++++ Provided data
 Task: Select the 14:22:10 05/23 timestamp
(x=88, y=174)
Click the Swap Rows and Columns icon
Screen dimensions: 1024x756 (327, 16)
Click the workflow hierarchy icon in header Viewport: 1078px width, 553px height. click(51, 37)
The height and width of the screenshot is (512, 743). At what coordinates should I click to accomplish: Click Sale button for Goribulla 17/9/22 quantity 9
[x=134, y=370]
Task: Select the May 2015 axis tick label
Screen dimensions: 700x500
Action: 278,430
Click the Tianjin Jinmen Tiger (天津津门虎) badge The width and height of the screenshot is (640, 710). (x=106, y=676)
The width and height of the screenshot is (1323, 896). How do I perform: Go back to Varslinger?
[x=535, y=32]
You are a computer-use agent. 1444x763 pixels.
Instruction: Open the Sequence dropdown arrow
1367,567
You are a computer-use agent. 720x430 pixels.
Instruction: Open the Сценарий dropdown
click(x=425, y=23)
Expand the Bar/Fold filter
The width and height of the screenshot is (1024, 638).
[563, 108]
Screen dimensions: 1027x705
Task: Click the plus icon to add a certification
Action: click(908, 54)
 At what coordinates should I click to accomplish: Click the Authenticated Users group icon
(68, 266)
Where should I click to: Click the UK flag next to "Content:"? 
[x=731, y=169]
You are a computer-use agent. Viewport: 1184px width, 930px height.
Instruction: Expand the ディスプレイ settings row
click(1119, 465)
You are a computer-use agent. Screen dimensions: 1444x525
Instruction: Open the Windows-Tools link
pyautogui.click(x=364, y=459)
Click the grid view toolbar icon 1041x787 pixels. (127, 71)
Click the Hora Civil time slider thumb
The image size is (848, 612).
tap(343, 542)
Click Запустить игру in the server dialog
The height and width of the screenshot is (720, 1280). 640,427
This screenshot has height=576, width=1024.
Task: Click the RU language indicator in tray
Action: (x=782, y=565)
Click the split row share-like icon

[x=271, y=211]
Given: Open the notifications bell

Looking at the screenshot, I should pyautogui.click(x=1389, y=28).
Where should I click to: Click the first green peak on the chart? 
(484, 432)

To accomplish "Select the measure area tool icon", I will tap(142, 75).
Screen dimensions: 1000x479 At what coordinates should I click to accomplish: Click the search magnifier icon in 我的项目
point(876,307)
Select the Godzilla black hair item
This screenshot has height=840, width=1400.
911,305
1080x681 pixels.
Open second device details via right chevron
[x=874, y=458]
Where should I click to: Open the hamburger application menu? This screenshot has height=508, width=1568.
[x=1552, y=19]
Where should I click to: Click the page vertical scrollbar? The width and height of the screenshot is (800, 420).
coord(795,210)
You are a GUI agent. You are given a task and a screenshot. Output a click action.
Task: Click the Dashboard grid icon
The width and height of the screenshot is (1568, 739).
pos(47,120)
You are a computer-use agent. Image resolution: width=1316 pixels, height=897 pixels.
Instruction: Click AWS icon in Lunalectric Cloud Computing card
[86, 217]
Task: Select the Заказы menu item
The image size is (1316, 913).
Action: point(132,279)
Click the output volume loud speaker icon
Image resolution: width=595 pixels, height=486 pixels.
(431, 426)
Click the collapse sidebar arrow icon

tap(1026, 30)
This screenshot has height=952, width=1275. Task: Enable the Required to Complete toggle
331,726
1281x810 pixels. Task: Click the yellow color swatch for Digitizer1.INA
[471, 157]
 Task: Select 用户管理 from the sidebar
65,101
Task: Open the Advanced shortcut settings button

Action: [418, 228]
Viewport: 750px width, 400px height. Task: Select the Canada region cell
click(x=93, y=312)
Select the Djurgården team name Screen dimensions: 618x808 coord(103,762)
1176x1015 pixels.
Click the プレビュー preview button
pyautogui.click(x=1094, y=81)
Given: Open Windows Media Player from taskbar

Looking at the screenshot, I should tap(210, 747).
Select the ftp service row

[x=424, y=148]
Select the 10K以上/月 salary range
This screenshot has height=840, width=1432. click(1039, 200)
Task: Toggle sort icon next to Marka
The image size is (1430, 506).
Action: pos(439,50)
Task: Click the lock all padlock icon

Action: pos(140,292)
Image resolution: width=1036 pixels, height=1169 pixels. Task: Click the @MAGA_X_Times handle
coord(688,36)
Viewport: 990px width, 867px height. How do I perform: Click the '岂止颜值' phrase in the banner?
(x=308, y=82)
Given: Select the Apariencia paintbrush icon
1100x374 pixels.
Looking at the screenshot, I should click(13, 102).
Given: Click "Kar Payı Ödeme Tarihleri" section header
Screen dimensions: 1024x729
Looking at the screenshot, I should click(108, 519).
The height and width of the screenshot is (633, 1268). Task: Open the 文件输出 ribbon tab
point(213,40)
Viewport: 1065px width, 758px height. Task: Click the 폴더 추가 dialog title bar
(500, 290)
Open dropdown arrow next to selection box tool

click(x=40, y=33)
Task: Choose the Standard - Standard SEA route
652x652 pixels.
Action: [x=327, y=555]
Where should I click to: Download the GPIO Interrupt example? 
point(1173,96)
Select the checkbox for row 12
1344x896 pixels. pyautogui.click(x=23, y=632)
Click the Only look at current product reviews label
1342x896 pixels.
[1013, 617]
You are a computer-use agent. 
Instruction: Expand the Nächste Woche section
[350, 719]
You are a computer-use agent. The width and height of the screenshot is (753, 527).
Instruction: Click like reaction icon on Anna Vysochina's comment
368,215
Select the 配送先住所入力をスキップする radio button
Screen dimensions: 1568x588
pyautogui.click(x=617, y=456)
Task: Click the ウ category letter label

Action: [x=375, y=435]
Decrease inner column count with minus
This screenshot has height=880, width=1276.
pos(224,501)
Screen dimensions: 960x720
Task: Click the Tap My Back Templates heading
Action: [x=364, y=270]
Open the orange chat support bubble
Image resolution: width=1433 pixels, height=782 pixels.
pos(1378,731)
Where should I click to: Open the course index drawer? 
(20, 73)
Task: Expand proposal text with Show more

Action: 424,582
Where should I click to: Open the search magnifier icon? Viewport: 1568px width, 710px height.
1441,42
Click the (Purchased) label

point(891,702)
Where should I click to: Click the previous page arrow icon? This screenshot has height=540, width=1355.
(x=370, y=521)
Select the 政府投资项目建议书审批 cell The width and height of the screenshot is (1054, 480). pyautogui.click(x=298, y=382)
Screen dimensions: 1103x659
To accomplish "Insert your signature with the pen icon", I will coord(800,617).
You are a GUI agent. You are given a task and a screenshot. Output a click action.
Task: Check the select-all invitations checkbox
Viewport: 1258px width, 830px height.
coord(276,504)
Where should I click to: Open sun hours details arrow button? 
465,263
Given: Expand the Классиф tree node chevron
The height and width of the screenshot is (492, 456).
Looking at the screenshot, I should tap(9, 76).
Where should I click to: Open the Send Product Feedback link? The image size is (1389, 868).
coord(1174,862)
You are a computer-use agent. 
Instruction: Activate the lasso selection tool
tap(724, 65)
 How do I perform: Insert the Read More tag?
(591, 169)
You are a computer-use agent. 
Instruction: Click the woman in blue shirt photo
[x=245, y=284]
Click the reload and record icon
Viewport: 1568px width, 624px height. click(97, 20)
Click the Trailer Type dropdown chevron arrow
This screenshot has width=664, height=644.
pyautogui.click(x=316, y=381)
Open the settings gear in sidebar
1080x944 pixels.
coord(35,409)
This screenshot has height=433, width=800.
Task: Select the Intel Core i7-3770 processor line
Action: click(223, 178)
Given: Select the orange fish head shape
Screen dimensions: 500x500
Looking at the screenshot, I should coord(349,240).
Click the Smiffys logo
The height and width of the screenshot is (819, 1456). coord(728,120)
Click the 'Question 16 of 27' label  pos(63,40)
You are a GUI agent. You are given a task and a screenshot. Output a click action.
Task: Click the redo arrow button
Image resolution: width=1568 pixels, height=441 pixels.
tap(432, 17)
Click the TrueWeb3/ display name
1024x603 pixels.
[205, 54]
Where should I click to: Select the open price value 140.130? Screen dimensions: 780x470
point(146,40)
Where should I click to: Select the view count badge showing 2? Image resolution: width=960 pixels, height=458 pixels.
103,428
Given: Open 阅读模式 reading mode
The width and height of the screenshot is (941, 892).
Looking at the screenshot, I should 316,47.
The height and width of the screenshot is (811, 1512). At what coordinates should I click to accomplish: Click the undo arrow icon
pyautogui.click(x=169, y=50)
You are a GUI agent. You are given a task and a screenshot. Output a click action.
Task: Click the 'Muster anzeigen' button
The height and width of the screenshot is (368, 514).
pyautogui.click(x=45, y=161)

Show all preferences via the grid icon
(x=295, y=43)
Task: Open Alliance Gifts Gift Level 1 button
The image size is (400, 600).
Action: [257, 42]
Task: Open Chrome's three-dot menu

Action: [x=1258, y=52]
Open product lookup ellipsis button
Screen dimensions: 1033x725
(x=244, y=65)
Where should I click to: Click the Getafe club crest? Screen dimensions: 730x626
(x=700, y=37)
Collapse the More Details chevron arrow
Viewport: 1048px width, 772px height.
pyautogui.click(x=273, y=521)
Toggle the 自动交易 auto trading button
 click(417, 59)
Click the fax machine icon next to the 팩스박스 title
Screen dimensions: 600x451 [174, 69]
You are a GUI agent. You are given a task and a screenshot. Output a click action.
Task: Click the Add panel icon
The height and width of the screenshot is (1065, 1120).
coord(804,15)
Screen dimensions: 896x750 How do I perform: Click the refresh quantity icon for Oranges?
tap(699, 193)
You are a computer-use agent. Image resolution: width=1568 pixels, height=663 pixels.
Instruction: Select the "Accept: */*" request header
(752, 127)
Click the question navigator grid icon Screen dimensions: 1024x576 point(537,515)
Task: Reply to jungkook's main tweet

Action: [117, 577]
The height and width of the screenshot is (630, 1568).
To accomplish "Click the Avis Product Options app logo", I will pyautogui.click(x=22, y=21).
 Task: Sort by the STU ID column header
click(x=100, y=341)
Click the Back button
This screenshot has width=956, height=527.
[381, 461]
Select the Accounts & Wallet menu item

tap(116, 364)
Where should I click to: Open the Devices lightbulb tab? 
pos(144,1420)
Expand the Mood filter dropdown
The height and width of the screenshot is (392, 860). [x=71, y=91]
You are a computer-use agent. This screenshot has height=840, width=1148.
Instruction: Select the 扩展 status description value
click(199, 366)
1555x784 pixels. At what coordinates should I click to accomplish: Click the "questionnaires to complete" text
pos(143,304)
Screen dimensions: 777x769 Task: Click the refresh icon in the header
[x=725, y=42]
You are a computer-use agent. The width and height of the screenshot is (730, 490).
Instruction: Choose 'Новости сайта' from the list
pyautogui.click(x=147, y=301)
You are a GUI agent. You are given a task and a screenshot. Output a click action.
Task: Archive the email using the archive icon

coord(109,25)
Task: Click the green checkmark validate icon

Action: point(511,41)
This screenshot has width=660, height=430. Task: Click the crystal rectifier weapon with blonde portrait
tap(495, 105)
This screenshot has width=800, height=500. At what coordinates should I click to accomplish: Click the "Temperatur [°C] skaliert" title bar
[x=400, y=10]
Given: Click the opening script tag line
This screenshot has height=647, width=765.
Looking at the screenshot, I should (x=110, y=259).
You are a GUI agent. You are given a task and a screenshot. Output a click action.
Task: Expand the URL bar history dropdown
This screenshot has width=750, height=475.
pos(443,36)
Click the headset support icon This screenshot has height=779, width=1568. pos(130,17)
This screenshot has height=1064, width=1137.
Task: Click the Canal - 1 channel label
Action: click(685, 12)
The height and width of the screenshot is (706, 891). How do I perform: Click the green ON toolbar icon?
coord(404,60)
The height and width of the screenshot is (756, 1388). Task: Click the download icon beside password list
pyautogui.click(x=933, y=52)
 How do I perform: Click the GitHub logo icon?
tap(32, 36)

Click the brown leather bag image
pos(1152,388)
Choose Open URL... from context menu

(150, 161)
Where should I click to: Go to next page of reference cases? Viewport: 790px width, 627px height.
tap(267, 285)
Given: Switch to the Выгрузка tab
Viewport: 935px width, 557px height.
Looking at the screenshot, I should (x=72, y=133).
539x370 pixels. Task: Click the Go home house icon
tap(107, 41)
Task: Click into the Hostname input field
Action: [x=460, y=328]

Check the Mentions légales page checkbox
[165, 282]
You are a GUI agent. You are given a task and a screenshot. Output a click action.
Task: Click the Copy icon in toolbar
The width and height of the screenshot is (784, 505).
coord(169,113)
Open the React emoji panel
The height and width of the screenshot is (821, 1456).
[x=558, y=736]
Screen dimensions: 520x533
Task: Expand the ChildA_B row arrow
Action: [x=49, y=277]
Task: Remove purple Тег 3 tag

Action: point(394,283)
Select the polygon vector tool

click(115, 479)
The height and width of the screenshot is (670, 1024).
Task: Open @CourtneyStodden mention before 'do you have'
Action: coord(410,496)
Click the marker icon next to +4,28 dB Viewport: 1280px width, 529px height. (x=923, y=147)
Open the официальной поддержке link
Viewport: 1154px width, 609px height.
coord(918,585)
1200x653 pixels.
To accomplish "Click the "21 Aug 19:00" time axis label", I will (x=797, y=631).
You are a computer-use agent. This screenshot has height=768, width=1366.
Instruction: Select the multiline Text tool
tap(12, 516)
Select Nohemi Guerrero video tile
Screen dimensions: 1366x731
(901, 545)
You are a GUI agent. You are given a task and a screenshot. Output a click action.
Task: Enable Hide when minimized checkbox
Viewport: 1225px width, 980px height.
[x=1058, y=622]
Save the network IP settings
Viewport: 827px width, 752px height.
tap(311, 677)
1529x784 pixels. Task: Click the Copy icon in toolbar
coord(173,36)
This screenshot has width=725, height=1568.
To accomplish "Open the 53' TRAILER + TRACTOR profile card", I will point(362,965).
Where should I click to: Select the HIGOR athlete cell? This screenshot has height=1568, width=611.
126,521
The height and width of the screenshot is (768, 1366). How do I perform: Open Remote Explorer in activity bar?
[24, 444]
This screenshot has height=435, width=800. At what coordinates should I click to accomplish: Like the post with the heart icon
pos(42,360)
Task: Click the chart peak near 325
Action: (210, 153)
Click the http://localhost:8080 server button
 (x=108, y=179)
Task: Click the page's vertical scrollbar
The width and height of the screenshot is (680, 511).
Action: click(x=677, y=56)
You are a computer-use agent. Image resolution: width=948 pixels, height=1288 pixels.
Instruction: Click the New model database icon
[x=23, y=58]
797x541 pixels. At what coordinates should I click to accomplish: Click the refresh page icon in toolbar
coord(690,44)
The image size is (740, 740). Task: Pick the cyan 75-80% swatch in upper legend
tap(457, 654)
++++++++
> What to produce
Find and copy every line in the entries above where the string "axis" occurs.

> Output for this exercise
Task: Select the May 2015 axis tick label
To accomplish "Click the "21 Aug 19:00" time axis label", I will (x=797, y=631).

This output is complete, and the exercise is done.